Diligent readers of my Twitter page [and if you’re not, why aren’t you?] will recall I recently posted a link to a piece in the Guardian giving a brief overview of Roland Barthes’ theory of “The Death of the Author”. In short, Barthes “[describes] literature as a space “where all identity is lost, beginning with the very identity of the body that writes”. The death of the author marks the birth of literature, defined, precisely, as “the invention of this voice, to which we cannot assign a specific origin”. Essentially that literature exists free of the author, and a reader shouldn’t view the text through the prism of the author’s life and history.
You likely know this already. It’s the journalist in me to be explanatory.
I’ve been thinking a lot about this notion recently in light of my current reading. I haven’t read much literary biography in my life, but am nearing the end of Carol Sklenica’s thorough examination of the life of American author Raymond Carver. On the plus side, the book is a phenomenal read, exceptional in its scholarship and the light it sheds into all corners of Carver’s life. On the minus side, it exposes Carver as a bit of an asshole.
Previously, all I knew about Carver the man I clawed together from the occasional biographical blurb in an anthology or an old interview [like the Paris Review, which I recently discovered allows authors to have the final edit on said interviews]: grew up in poverty, unhappily married, a drunk who scrabbled together whatever money he could while he worked on his stories, gave up drinking, met love of his life, redeemed by success.
As it would seem, Carver was actually a bit of an indecisive brute, an insensitive man-child who spent two-thirds of his life dissatisfied with his own decisions [when he finally committed to making them]; resented his children for distracting them from his work, deigning to be any sort of father to them after they didn’t need anything from him anymore and destroyed a marriage to an utter saint of a woman who supported him through all his failings, and loved him enough that even after his career had taken off, she let him off the hook with voluntary spousal support, since she feared suing him would drive him off the wagon again. And somewhere in there, he wrote some good stories, most of which he lifted from his own life.
I spent two hours last week rereading some of my best loved Carver stories just to remember why I liked the guy in the first place. And while I can still find what drew me to him as an author in the first place, knowing such intimate details of his life now leaves a bad taste in my mouth. And I should know better, and it makes me wonder about the future of authors in the current technological landscape. In the current climate of social media, the rule of the land is ‘expose, expose, expose; build the brand; develop the fanbase,’ which is well and good when a noted fantasy author I like is talking about his dog or his kids. But when he announces his engagement to a woman I find irritating, I find that affecting my appreciation for his work. Why is it when another Pulitzer Prize winning author I enjoy releases a memoir it leaves me more appreciative of his creative output? Because he lives his life in a fashion I find more acceptable? And how unfair is that to the aforementioned fantasy author?

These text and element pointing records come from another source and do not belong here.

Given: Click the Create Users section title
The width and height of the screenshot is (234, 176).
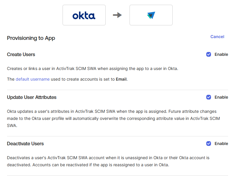Looking at the screenshot, I should coord(21,55).
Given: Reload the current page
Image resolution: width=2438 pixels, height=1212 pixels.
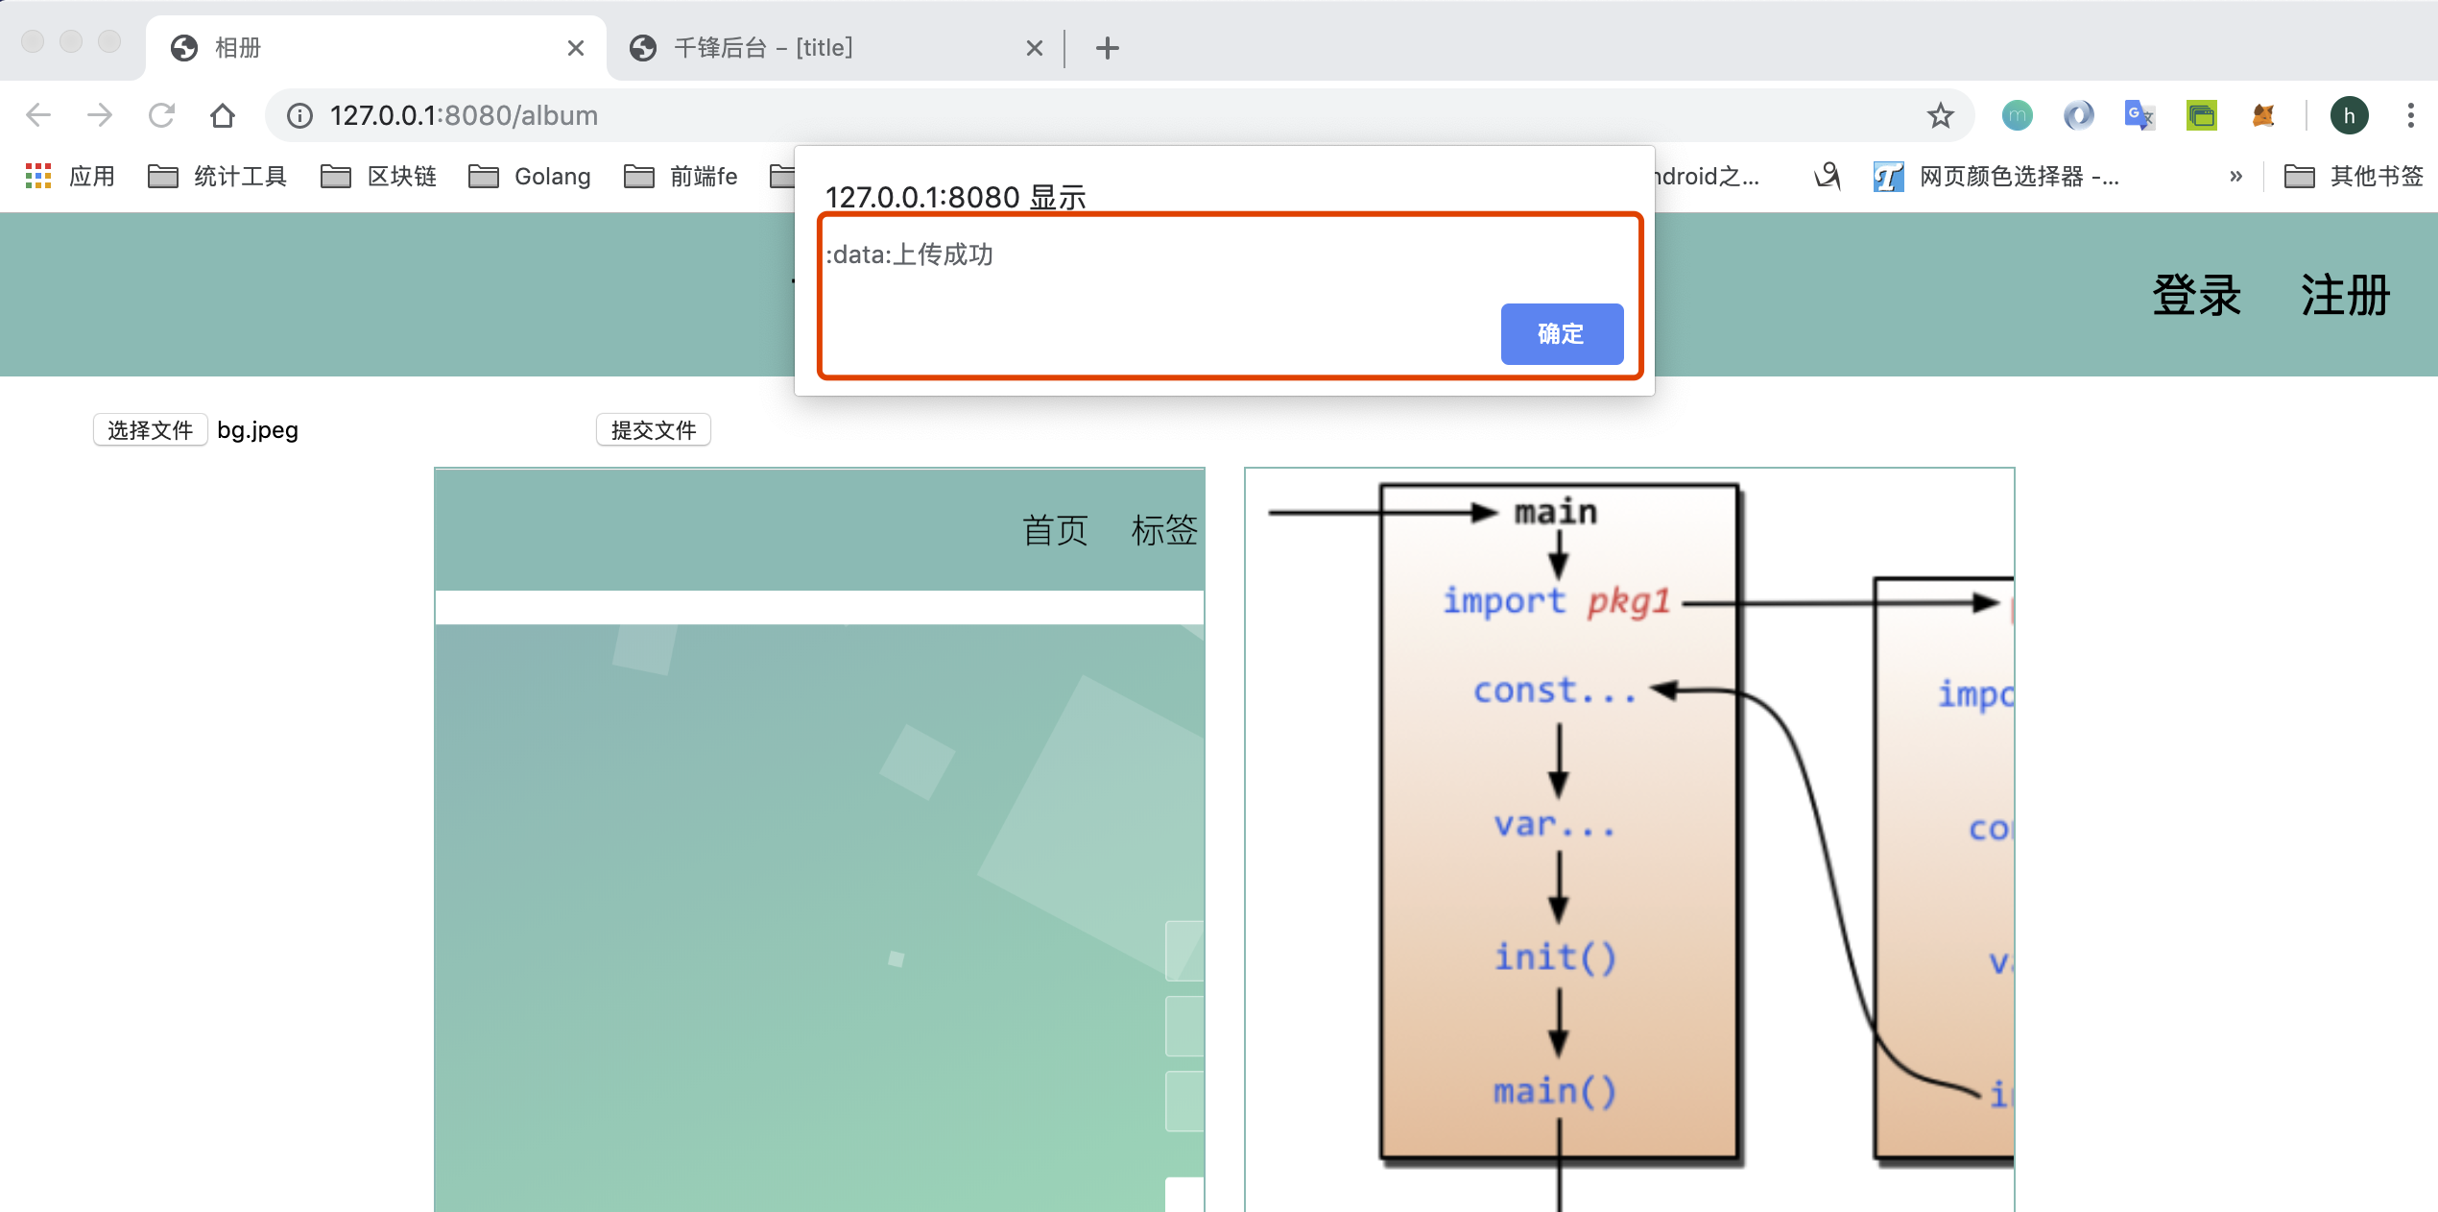Looking at the screenshot, I should tap(161, 114).
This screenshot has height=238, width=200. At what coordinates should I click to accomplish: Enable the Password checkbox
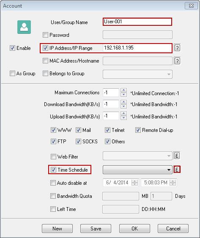pos(45,35)
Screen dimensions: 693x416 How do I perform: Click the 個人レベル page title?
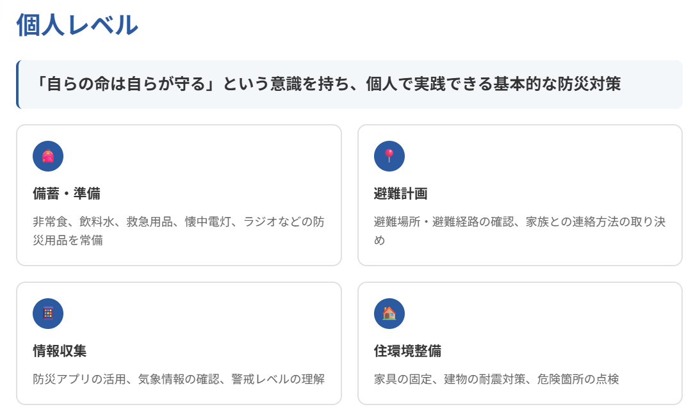tap(78, 24)
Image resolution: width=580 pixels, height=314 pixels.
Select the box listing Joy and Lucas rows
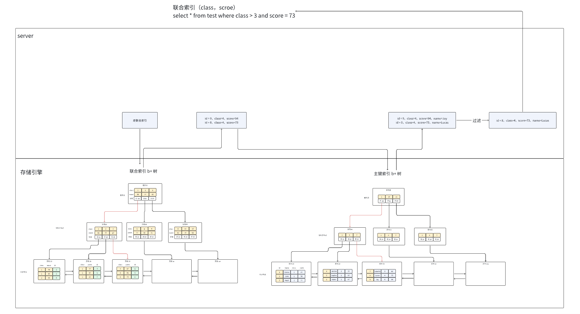pos(422,120)
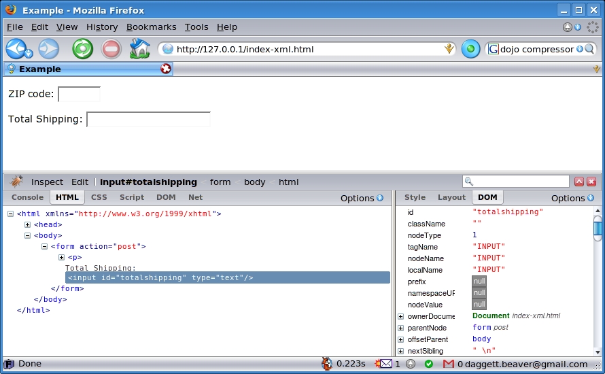Close the Example tab with red X

click(165, 69)
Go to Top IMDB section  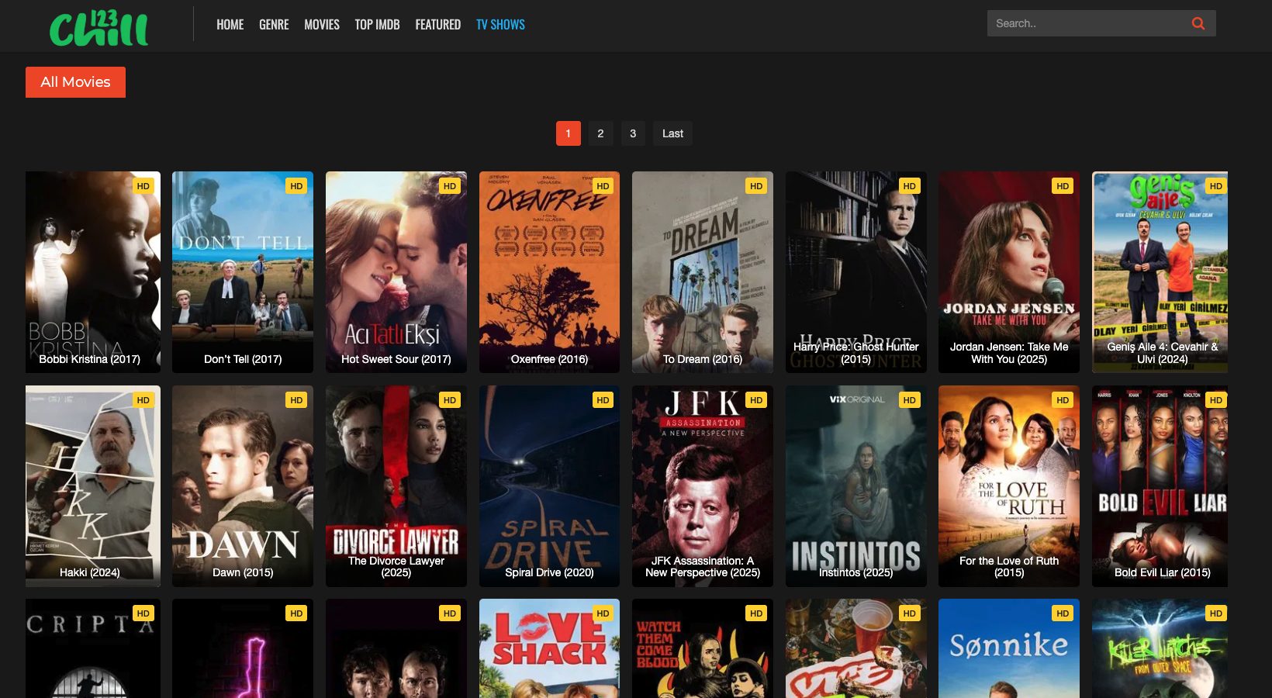click(x=377, y=25)
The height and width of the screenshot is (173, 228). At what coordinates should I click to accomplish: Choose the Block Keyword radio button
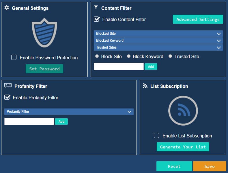(x=129, y=56)
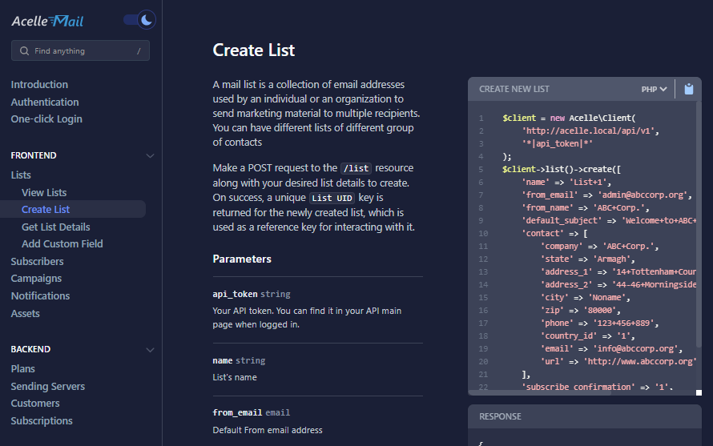Toggle the dark mode switch
Screen dimensions: 713x446
(139, 20)
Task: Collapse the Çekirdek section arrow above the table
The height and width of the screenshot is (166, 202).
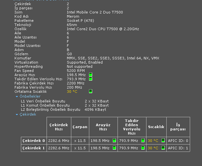Action: (17, 114)
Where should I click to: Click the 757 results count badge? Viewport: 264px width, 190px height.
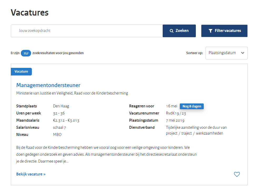26,53
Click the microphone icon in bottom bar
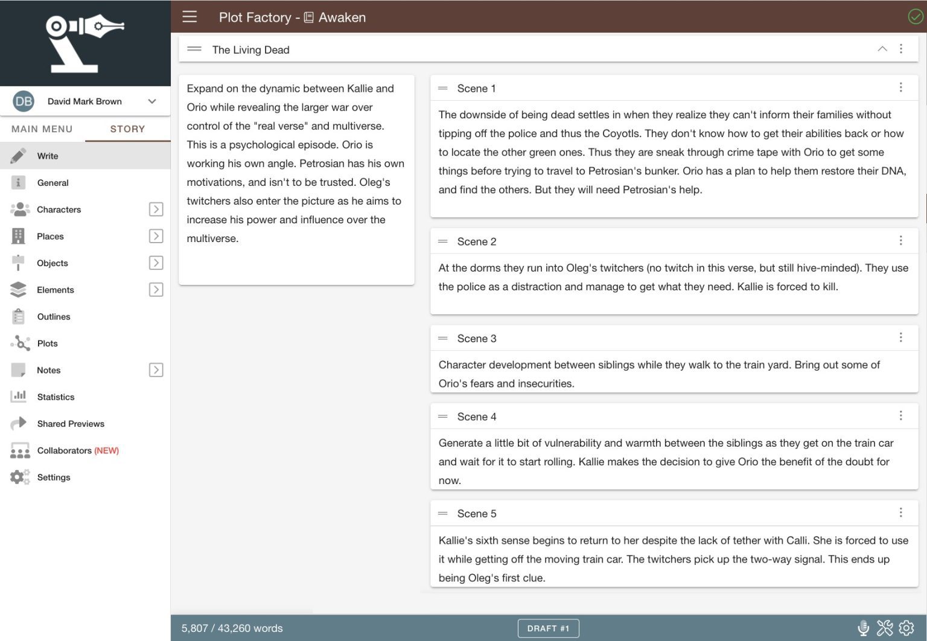This screenshot has height=641, width=927. point(863,628)
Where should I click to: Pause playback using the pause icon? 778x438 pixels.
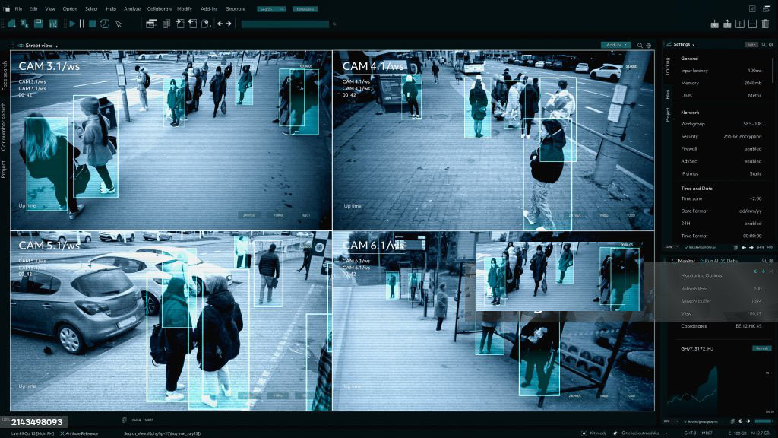tap(82, 24)
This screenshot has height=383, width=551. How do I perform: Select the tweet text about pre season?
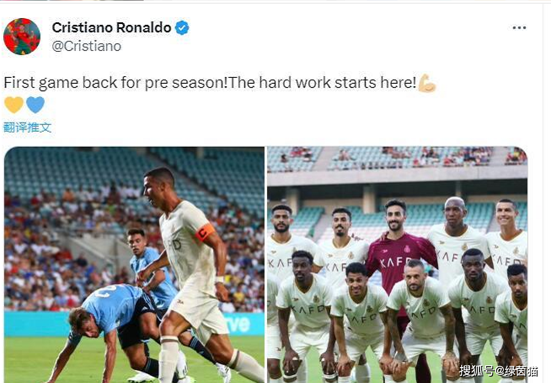[210, 83]
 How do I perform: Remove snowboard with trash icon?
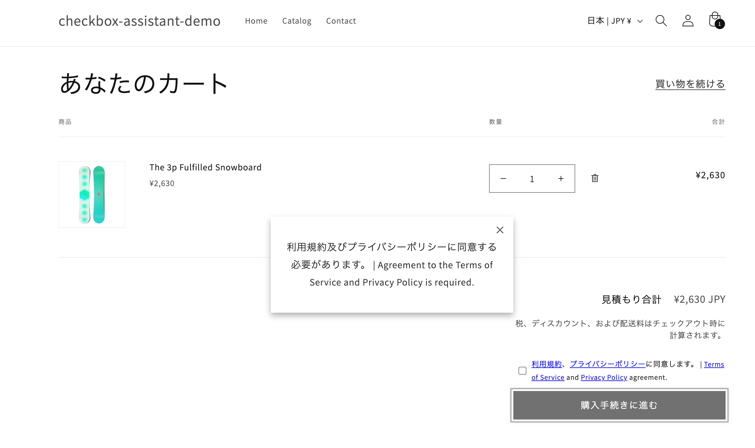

And it’s my issue, I understand this. I’m with Barthes, the life of the author should have no place in the value of the art he or she creates. When Michael Jackson died, I was right in front of the ‘Man or the Music’ debate, testifying to the man’s musical genius separate of the questionable and inappropriate aspects of how he lived his life. I should be able to give my favourite authors the same benefit of the doubt. But I don’t know, maybe it’s because I find the art of writing fiction a much ‘closer’ art than others [and that may be personal bias speaking] that I feel like the line between person and art isn’t as easily defined. And, as the Carver bio has reminded me, writers are for the most part really messed up people.